Alec Compton ’22
Arts & Culture Editor
Khaled Khaled: 8/10 (Ade)
Famed New Orleans producer DJ Khaled dropped his long awaited twelfth studio album Khaled Khaled on April 30, 2021. The 45-year-old disc jockey and social media star put everything he had on every song on the record. On the 14 track album, Khaled collaborated with a whopping 26 different artists and groups including everyone from rappers like Cardi B and 21 Savage, to pop singers such as Justin Bieber and Justin Timberlake. The record has a central theme of ‘rising to the top and being the best person you can be.’ Khaled speaks to this theme through songs such as “THANKFUL” and “I DID I”’. This record is not comprised solely of new tracks but also carries two of Khaled’s most well-known records: GREECE and POPSTAR. Both were released initially as singles in 2020 featuring his close friend Drake. Despite being older, these two tracks are some of the most memorable and popular songs on the album, both having excellent performances from the Toronto rapper. Overall, the album is a good experience that has a message for all ages. It empowers and encourages the listener to be the best version of themselves, no matter what anyone else tells them.
SoulFly: 10/10 (Ade)
On March 26, 2021, St. Petersburg native Rod Wave dropped his long awaited studio album, Soulfly. The 21-year-old rapper and singer is revered for his deep and thoughtful lyrics, inspired by his life in the hood. Soulfly continues with his motif of reflecting on his past throughout the album while being portrayed in a new and exciting fashion. Songs such as “SoulFly” and “Tombstone” are low-key vibe type songs, that emotionally attach you to his past, while songs like “Richer (feat. Polo G)” and “Street Runner” are more up-tempo and give off more ghetto gospel and love song vibes. Soulfly sold 200k units the first week it was released, and had topped every major chart for Albums including the Billboard 200 by the end of the week. Rod Wave has constantly produced songs that make both mothers and their sons cry, and this album did not change that one bit. His emotional connection to his fans is what makes Rod Wave one of the top hip-hop and ghetto gospel artists of today. The grade given is not only based on pure singing talent, but the meaning and effort behind each song as well.

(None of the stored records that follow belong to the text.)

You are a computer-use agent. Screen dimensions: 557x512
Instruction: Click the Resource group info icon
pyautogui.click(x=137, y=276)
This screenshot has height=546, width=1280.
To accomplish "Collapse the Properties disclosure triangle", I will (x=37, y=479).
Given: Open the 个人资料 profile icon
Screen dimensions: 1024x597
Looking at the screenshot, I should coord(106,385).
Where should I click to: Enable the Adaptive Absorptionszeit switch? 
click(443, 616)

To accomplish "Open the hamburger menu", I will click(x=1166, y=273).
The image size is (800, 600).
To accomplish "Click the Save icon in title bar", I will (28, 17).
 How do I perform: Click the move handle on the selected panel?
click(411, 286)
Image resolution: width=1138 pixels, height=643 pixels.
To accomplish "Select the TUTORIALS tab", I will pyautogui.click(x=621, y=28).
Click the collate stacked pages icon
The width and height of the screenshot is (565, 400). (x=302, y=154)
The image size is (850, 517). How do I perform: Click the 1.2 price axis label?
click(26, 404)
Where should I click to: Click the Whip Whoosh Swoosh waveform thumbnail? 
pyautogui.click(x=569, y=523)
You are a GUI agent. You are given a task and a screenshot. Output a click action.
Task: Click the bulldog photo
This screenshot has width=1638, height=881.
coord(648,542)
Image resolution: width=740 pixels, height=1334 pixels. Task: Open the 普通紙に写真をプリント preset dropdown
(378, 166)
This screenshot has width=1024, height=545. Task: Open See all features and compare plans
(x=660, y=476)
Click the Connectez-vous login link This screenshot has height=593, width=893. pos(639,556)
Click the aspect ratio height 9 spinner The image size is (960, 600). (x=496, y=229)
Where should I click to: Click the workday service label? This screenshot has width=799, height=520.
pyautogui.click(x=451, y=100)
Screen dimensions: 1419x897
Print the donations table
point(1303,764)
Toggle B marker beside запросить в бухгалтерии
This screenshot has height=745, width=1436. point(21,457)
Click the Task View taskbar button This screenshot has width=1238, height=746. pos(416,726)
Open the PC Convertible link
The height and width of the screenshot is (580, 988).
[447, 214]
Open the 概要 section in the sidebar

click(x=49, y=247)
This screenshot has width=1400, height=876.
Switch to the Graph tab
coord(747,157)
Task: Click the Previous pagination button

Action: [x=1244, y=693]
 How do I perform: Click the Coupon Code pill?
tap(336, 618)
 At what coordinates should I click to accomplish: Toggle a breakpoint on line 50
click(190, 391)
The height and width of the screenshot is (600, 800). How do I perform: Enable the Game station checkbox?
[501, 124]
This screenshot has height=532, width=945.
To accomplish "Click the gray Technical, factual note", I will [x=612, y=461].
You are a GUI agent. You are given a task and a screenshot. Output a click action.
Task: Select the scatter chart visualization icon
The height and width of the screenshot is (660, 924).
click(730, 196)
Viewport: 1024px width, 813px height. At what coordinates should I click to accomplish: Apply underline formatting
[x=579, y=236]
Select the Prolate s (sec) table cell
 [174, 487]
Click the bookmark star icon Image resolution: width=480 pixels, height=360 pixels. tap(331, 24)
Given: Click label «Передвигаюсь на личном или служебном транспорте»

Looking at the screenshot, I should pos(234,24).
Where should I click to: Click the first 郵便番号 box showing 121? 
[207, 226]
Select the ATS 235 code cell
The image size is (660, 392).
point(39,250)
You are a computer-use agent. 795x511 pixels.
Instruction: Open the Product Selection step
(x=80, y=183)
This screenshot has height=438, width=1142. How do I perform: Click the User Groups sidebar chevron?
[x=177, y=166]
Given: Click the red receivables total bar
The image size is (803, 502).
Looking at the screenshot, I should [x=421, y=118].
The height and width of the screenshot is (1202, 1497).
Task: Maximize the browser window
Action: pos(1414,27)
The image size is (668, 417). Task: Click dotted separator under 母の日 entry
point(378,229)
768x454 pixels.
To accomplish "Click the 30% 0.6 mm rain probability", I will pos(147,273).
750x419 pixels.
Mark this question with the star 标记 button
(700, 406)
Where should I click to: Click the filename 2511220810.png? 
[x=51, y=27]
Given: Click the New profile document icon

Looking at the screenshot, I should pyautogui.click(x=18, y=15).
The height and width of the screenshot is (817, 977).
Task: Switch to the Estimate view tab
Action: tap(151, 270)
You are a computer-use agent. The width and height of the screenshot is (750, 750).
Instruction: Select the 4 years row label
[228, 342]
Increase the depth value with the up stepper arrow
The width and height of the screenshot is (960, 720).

Roadrunner: New Light, New Machine: 9/10 (Alec)
On their new record, Brockhampton returns to a lot of the sounds that popularized them in the past. Servicing many loud, energetic tracks while at the same time providing melodic songs to placate their newer audience, Brockhampton doesn’t miss a beat. On this record, Brockhampton delve into themes of family, success, and religion. One standout in the track list is the bouncy “DON’T SHOOT UP THE PARTY.” Upon the first listen, it seems like a basic club banger with a g-funk twist, but the lyrics discuss in detail racial injustice and gun violence. This message is cleverly laced between a groovy synth line and a loud infectious chorus. Another highlight on the album is the A$AP Rocky assisted track, “COUNT ON ME.” From Rocky’s smooth opening verse to the earworm chorus, it’s not surprising why this song is taking off with fans new and old. Roadrunner is as much a return to form for Brockhampton as it is a new frontier. They have succeeded in both appeasing their older fans and appealing to the new ones due to their stylistic eclecticism. Brockhampton is a power group, and I wouldn’t count them out anytime soon.
Sour 6/10 (Alec)
Olivia Rodrigo hit the scene only a few months ago with her breakout single “driver’s license,” a song which took the world by storm for its melodramatic lyrics and the chill-pop instrumental. I watched Rodrigo’s success with indifference as I didn’t think much of the song. I only started to see potential in her when she released her third single for this record, “good for you.” This track is almost a pop-punk banger about her feelings on an old lover. Potential is the most prominent thing this record has going for it. Rodrigo is clearly talented and is a decent songwriter, but drowns in her Lorde and Taylor Swift influences, with many verses sounding indistinguishable from Swift, and a select few chanted bridges sounding eerily like a Melodrama era Lorde. This album is at its best when Rodrigo gets personal with her lyrics, on tracks like “hope ur ok,” or “enough for you.” One thing I can commend this record for is its vulnerability and performance. I believe Rodrigo means what she’s singing and the lyrics can be quite personal at times. But ultimately, if Rodrigo ever wants true critical acclaim, she must stop wearing her influences on her sleeve and develop her own unique sound. Yet she is only 17 and I have faith that she will accomplish this.